Напишите следующую часть текста о Карле XII и Турецкой Империи, начав сразу после последнего приведенного предложения.

### ФРАГМЕНТ СТРАНИЦЫ

▶

Карл XII был твердо убежден в том, что рано или поздно ему удастся сподвигнуть Турецкую Империю на войну с Империей Российской и не соглашался ни на какие предложения о мирном возвращении в свои владения. Того самого царя, коего столь долгое время он презирал, теперь представлял он как чрезвычайно опасного для турок врага. Эмиссары его непрестанно внушали, что Петр Алексеевич хочет стать хозяином Черного моря и, подчинив себе казаков, намеревается сделать то же самое и с крымскими татарами. Таковые внушения то возбуждали Порту, то, благодаря стараниям русского посланника, оставались без какого-либо действия.

Пока Карл XII находился в зависимости от воли и судьбы визирей, получал подарки и претерпевал афронты со стороны иностранной державы, подавал жалобы султану и существовал только его щедротами, встрепенувшиеся враги стали нападать на его владения.

◀

### ВЫДЕРЖКА ИЗ МАТЕРИАЛА
▶

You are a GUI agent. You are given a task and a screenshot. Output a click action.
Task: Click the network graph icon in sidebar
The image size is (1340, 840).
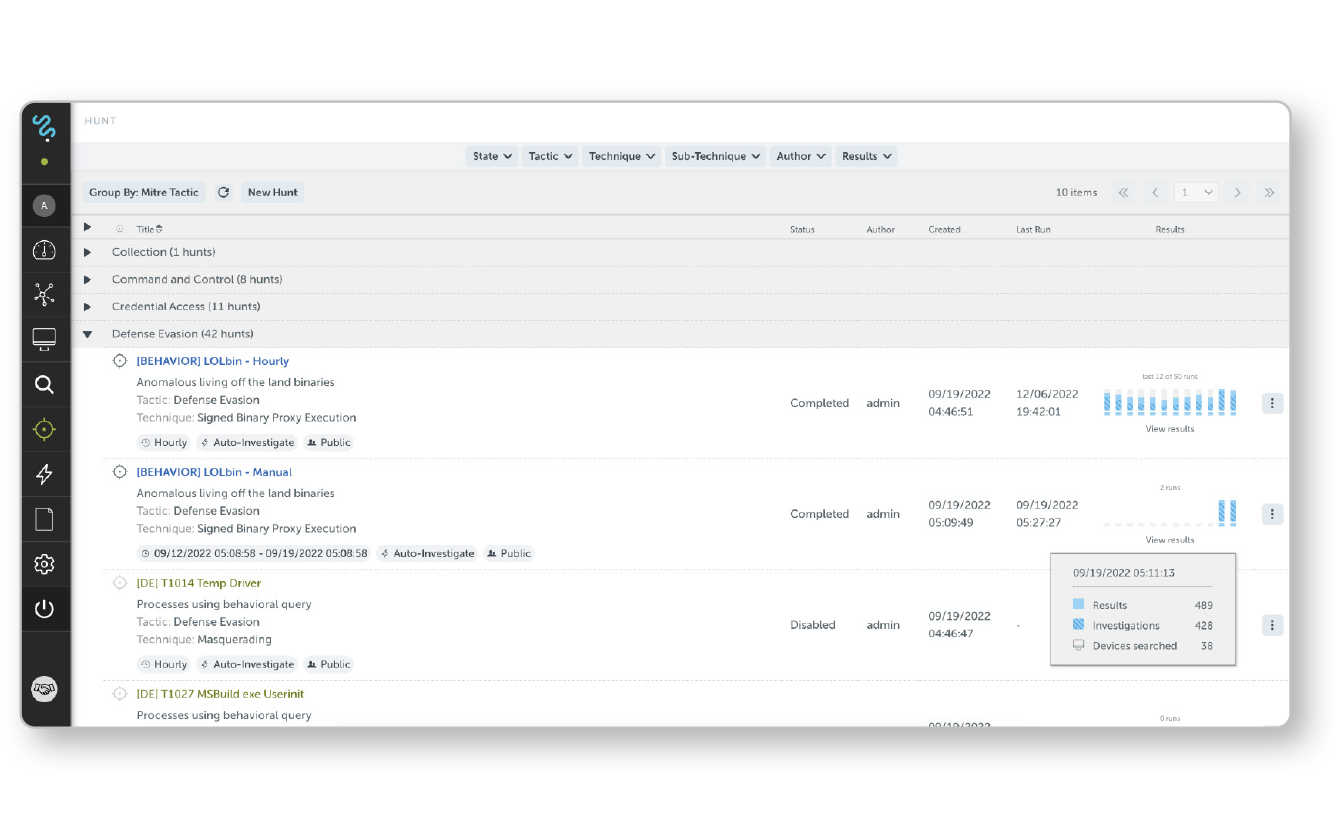[44, 294]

◀

### ОТВЕТ НА ЗАДАНИЕ
Полтавская баталия сразу же вызвала революцию в Польше. Возвратившийся Август опротестовал и свое отречение, и Альтранштадтский мир и публично обвинил уже не страшного ему Карла XII в разбое и варварстве. Он заключил в тюрьму Пфингстена и Имгофа, тех самых полномочных представителей, которые подписали его отречение, за то, что они будто бы преступили данные им инструкции и предали своего повелителя. Саксонские войска Августа, явившиеся предлогом для его низложения, снова привели его в Варшаву в сопровождении большинства польских воевод, которые когда-то, присягнув ему, потом клялись в верности Станиславу. Даже граф Сенявский присоединился к его партии и, уже не надеясь сам взойти на престол, удовлетворялся своей должностью великого коронного гетмана. Первый министр короля Флемминг, принужденный покинуть на время Саксонию из страха быть выданным вместе с Паткулем, теперь, благодаря своей ловкости, привлек на сторону Августа большую часть польского дворянства.

Папа освободил католиков от присяги Станиславу. Сей столь своевременный демарш святейшего отца, поддержанный войсками Августа, имел весьма существенное значение, укрепив репутацию римской курии в Польше, где в то время ни у кого не было ни малейшего желания оспаривать химерическое право первосвященников на вмешательство в светские дела королей. Все охотно возвратились под скипетр Августа и без зазрения совести приняли никчемное отпущение, каковое нунций не преминул представить как непременную необходимость.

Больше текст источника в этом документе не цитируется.